→ TASK BRIEF
In the entries below, find the line with "This screenshot has height=560, width=560." and the line with "Select the 0.1835"; give again those lines and every line between them, exactly.
[TASK INPUT — start]
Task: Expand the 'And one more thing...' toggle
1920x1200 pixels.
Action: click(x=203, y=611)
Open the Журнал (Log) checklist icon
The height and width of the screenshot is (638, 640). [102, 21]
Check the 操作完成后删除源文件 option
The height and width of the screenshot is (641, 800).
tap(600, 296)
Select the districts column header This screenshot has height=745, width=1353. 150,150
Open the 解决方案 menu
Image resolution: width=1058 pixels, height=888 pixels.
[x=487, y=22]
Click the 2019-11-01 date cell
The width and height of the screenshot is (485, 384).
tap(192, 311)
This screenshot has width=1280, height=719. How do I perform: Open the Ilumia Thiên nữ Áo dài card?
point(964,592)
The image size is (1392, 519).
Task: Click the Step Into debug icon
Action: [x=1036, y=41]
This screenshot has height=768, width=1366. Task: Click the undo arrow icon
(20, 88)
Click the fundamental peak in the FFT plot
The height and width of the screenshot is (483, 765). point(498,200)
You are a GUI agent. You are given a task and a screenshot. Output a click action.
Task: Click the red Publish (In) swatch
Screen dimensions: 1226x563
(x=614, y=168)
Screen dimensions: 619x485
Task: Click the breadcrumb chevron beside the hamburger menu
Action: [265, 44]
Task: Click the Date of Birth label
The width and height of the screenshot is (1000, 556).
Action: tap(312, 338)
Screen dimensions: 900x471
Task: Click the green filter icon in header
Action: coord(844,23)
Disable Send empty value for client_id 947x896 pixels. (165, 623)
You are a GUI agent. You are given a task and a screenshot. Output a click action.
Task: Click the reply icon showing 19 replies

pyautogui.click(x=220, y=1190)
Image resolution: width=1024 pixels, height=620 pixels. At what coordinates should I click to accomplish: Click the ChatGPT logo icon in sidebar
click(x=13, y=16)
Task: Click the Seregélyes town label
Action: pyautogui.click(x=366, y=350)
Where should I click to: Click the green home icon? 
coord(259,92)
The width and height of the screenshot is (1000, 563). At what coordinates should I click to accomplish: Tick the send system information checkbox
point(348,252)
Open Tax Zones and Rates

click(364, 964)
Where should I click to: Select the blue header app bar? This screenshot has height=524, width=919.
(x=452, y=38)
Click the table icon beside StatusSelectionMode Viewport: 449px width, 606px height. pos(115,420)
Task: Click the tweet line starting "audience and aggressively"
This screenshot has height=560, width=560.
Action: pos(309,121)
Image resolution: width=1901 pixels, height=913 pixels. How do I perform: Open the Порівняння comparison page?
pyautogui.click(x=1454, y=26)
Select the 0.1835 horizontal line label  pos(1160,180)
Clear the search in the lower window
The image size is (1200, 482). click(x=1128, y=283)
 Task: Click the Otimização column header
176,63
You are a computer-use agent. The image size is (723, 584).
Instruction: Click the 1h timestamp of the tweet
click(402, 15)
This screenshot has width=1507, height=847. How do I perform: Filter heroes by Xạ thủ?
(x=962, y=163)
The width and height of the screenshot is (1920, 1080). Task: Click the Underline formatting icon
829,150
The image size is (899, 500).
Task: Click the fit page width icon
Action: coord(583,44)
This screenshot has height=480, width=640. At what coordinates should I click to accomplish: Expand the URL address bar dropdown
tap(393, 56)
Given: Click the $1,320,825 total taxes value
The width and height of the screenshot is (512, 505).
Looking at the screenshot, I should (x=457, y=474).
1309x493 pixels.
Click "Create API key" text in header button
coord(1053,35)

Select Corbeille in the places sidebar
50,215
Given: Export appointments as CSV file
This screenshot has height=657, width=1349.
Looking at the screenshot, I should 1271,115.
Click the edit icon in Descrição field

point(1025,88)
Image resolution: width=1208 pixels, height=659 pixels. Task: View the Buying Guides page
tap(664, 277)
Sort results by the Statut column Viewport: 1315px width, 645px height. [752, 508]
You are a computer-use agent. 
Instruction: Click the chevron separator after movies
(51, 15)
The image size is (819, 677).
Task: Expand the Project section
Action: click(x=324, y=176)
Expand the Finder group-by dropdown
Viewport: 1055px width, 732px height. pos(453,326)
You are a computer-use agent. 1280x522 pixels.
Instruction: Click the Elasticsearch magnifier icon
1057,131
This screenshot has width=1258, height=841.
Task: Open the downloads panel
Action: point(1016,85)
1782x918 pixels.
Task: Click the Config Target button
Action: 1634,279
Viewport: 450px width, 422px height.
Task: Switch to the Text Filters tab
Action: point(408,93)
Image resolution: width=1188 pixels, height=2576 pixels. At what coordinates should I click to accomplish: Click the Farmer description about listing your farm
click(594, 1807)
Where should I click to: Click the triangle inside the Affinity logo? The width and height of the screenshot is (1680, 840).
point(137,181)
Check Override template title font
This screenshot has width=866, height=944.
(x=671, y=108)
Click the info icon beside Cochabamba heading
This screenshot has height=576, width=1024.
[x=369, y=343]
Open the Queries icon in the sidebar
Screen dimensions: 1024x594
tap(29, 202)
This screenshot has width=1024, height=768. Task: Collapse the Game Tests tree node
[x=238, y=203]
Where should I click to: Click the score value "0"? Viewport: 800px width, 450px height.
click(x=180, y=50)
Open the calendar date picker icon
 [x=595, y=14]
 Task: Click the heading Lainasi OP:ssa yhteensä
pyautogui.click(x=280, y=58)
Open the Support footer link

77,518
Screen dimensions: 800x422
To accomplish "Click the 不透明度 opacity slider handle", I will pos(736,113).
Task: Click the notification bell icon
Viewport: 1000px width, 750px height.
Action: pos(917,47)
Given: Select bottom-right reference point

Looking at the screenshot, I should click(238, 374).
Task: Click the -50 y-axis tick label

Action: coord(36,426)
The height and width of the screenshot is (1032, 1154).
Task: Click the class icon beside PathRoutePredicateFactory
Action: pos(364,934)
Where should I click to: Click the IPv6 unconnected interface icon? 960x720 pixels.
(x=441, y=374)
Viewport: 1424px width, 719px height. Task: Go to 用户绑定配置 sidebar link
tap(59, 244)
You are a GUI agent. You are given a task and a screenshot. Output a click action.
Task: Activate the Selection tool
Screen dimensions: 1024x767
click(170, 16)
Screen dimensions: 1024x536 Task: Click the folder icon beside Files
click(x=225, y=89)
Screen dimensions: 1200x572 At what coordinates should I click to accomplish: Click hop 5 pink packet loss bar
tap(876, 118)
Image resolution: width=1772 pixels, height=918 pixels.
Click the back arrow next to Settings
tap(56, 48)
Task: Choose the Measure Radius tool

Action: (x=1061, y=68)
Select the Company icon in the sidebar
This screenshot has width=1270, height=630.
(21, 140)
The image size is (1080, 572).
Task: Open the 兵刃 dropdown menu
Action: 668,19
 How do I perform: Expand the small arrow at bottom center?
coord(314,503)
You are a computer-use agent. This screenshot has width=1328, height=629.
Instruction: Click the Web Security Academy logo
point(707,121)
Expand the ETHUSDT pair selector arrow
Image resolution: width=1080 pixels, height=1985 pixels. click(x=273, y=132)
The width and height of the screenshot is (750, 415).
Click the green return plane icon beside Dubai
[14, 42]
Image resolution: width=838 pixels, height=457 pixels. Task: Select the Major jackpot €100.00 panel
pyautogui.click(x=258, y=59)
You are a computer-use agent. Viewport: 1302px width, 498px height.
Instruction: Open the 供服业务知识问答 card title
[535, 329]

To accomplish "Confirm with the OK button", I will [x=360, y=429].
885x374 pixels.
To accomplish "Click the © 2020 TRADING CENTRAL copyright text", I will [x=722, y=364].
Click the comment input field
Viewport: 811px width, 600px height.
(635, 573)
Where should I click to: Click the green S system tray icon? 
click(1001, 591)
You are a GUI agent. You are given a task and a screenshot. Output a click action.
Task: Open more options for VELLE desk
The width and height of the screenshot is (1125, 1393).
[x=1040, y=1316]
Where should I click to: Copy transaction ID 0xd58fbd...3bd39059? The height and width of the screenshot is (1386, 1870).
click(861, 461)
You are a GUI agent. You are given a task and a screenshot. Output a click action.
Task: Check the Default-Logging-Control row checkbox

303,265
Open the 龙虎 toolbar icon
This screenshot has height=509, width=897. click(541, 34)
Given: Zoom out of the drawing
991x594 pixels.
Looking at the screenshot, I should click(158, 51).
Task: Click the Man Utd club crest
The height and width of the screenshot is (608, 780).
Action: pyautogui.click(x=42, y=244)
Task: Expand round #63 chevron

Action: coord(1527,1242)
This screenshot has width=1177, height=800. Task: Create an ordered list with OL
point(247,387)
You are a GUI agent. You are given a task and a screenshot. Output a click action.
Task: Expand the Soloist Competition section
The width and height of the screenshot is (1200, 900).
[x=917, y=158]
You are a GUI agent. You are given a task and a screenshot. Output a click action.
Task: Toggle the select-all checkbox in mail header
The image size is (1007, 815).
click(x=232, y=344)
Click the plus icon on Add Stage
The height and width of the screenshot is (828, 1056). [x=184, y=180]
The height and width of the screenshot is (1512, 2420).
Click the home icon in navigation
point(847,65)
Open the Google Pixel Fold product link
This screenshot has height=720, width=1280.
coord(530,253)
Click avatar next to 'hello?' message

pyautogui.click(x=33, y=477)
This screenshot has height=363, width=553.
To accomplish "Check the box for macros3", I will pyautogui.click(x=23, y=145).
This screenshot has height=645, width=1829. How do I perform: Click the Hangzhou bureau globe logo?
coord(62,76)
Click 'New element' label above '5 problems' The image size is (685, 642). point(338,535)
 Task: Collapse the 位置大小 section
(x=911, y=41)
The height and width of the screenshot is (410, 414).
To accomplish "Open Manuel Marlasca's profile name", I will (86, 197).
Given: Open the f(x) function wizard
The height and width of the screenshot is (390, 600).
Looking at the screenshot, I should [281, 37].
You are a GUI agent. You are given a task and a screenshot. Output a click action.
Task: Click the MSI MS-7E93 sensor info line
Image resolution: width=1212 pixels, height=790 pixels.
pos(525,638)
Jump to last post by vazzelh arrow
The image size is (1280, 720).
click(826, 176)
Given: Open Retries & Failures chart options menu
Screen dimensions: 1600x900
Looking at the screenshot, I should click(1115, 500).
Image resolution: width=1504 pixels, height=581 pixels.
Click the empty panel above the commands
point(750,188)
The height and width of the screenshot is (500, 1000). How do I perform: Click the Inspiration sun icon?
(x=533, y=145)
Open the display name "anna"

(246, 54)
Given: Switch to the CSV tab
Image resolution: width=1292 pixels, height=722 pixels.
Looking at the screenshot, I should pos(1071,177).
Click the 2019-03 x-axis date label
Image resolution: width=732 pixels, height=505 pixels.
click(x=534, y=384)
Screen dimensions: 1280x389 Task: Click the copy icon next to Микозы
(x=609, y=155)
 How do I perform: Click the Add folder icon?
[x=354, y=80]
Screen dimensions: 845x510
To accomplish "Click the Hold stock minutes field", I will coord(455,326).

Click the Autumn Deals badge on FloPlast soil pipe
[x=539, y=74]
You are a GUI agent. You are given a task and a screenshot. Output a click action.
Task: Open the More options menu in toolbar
[TASK INPUT — finish]
→ ANSWER TO THIS PROBLEM
This screenshot has height=560, width=560.
Action: pos(309,121)
Image resolution: width=1901 pixels, height=913 pixels. How do I perform: Open the Порівняння comparison page?
pyautogui.click(x=1454, y=26)
Select the 0.1835 horizontal line label  pos(1160,180)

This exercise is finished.